MUHAMMADIYAH.OR.ID, YOGYAKARTA — Hari Ibu menjadi salah satu momen penting untuk merefleksikan peran perempuan dalam perjalanan sejarah Indonesia hingga tantangan masa kini. Dalam Lensamu Podcast pada Jumat (28/12), Wakil Ketua Majelis Tabligh & Ketarjihan Pimpinan Pusat ‘Aisyiyah, Adib Sofia, mengupas isu perempuan dari perspektif sejarah perjuangan perempuan Indonesia.
Adib membuka perbincangan dengan menggambarkan realitas perempuan di masa lalu, khususnya pada masa penjajahan. “Bangsa Indonesia pernah mengalami situasi kelam di mana perempuan dianggap sebagai the second sex, istilah yang diambil dari Simone de Beauvoir. Dalam konteks lokal, mereka dikenal sebagai konco wingking, yang hanya diposisikan di belakang, tanpa peran signifikan dalam kehidupan sosial, apalagi politik,” ungkapnya.
Ia menjelaskan, salah satu isu besar yang dialami perempuan pada masa itu adalah praktik pernikahan dini, perceraian sepihak, dan terbatasnya akses pendidikan. “Perempuan hidup dalam keterbatasan ruang gerak, baik secara budaya maupun struktural. Mereka hanya dianggap pelengkap kehidupan rumah tangga tanpa suara dalam pengambilan keputusan,” ujar Adib.

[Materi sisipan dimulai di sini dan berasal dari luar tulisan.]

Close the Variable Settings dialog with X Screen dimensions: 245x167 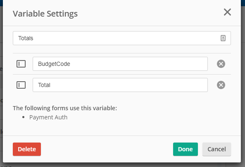coord(227,12)
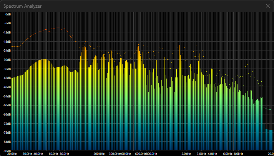274x156 pixels.
Task: Click the -12dB level axis label
Action: tap(7, 32)
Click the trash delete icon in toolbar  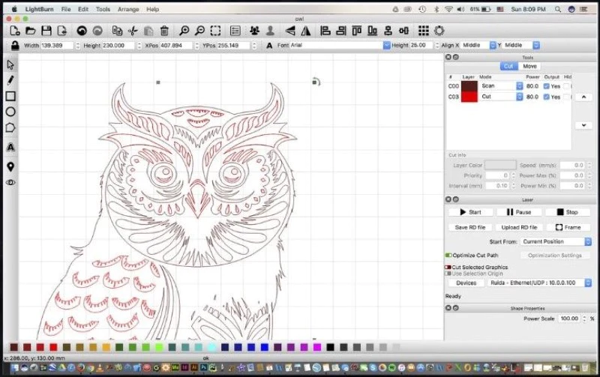pyautogui.click(x=165, y=31)
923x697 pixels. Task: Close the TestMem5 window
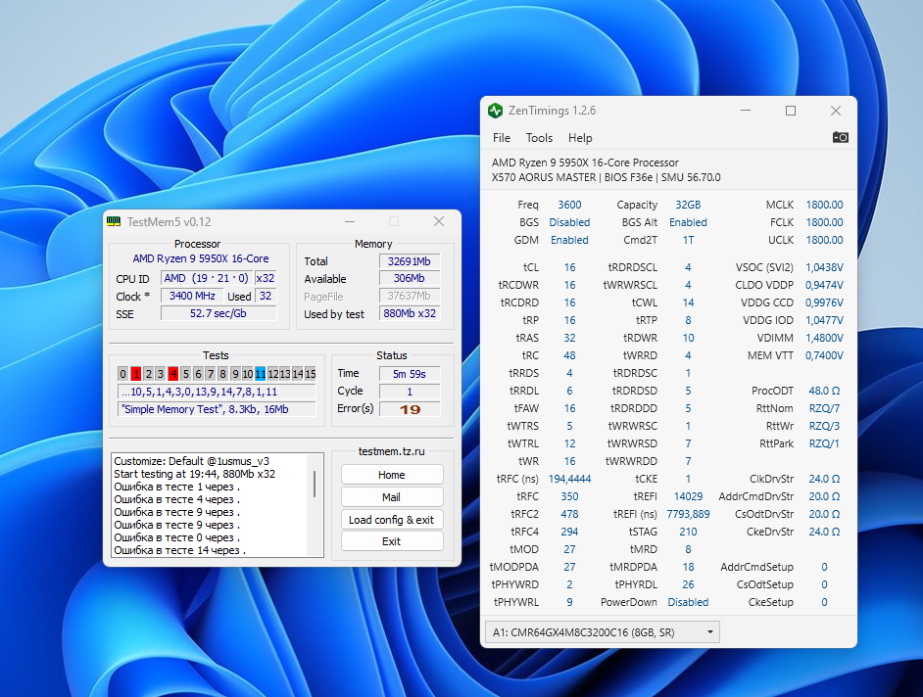(439, 221)
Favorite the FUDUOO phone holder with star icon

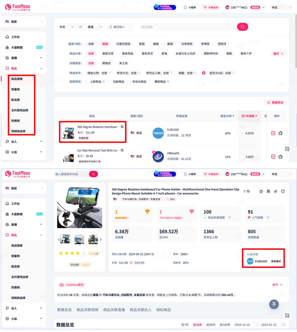coord(280,133)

Kesadaran akan perlunya perubahan mulai muncul pada awal abad ke-20. Perjuangan perempuan Indonesia mencapai puncaknya melalui Kongres Perempuan Pertama pada tahun 1928, yang kemudian diperingati sebagai Hari Ibu setiap 22 Desember. Kongres ini menjadi tonggak penting dalam menyatukan berbagai organisasi perempuan di Nusantara, baik dari kalangan Islam, nasionalis, maupun kelompok lainnya.
Adib menyoroti pidato Munjiah, salah satu tokoh penting dalam Kongres Perempuan Pertama, yang menjadi bukti kuatnya perjuangan intelektual perempuan saat itu.
“Munjiah menyampaikan gagasan yang luar biasa ilmiah, tanpa mengutip dalil agama, tetapi menggunakan data perbandingan dari berbagai negara seperti Amerika, India, dan Cina. Hal ini menunjukkan bahwa perjuangan perempuan bersifat universal, melampaui batas agama dan budaya,” jelasnya.
Namun, Adib juga mengakui adanya perbedaan pandangan di antara organisasi perempuan saat itu, terutama yang berbasis Islam. “Misalnya, ‘Aisyiyah tetap konsisten dengan prinsip Islam seperti menutup aurat, tetapi mereka terbuka terhadap dialog dan pembaruan. Di satu sisi, ada organisasi lain yang menekankan pembebasan perempuan secara lebih liberal,” ujarnya.
Dalam pandangan Adib, Aisyiyah telah menunjukkan jalan tengah dalam perjuangan perempuan. Ia menyebut organisasi ini tidak hanya fokus pada isu gender, tetapi juga pendidikan, kesehatan, dan dakwah sebagai bentuk kontribusi nyata bagi masyarakat. “Aisyiyah membangun sekolah, rumah sakit, dan berbagai amal usaha yang bertujuan memberdayakan perempuan dan keluarga,” tambahnya.
Tidak hanya membahas sejarah, Adib juga mengulas tantangan perempuan di era modern. “Kini perempuan sudah memiliki ruang untuk berkontribusi di berbagai bidang, tetapi tantangan baru muncul, seperti tuntutan multitasking yang sering membebani perempuan sebagai ibu, pekerja, dan anggota masyarakat,” ungkapnya.
Adib mengingatkan pentingnya kesetaraan gender yang tidak sekadar simbolis, tetapi memberikan akses yang adil bagi perempuan untuk berperan dalam pembangunan bangsa.
Dalam refleksinya, Adib menekankan bahwa perempuan Indonesia harus tetap berpegang pada prinsip dan identitas, meski terus bergerak mengikuti perubahan zaman. “Kita harus berlari sesuai zaman, tetapi tidak boleh kehilangan arah. Prinsip keislaman tetap menjadi pijakan dalam setiap langkah perjuangan kita,” ucapnya.